A study conducted by University of Illinois researchers found that the GPT-4 AI model can exploit 87% of known vulnerabilities when provided with CVE descriptions. Without such data, its effectiveness drops to 7%. However, the emergence of Claude Mythos Preview has changed the landscape: it has learned to independently discover zero-day vulnerabilities, nullifying the advantages of traditional defensive systems. In tests, Mythos replicated 83.1% of vulnerabilities from the CyberGym benchmark, with the cost of a single attack on OpenBSD amounting to less than $20.

The speed of vulnerability exploitation has reached critical levels. For instance, the CVE-2026-33017 vulnerability (CVSS 9.8) in Langflow was attacked within 20 hours of publication, while CVE-2026-39987 (CVSS 9.3) in Marimo was exploited in just 9 hours and 41 minutes. According to a Rapid7 report, the median time from CVE publication to inclusion in the CISA Known Exploited Vulnerabilities (KEV) catalog is five days, but attacks begin even before patches are released. This shatters traditional notions of patch window security.
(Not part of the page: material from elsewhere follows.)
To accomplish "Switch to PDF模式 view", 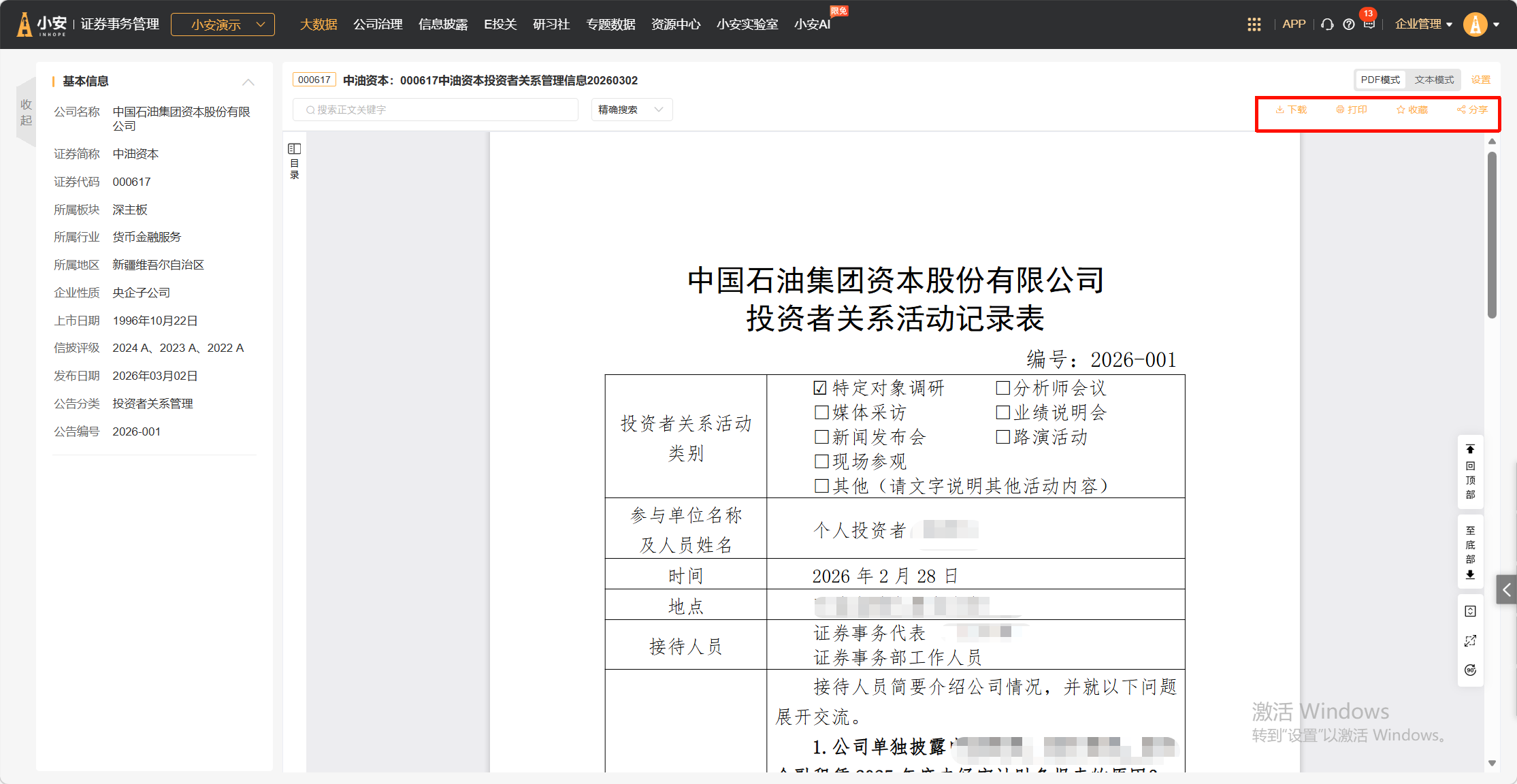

Experts recommend moving away from prioritizing vulnerabilities based solely on CVSS and adopting a three-layered filtering approach: considering CISA KEV status, Exploit Prediction Scoring System (EPSS) metrics, and CVSS. This method improves efficiency by 1800% and covers 85.6% of exploited vulnerabilities. It is also critical to automate patching processes for mission-critical services, test authorization boundaries at the AI agent level, and map vulnerabilities for all AI development tools such as Langflow, Flowise, and n8n.

Security standards for AI agents are still under development. Projects like IETF’s draft-klrc-aiagent-auth-01 propose using SPIFFE and OAuth 2.0 for dynamic issuance of short-term credentials. However, until these are implemented, companies must independently adapt their defenses to keep pace with attack speeds measured not in days, but in hours.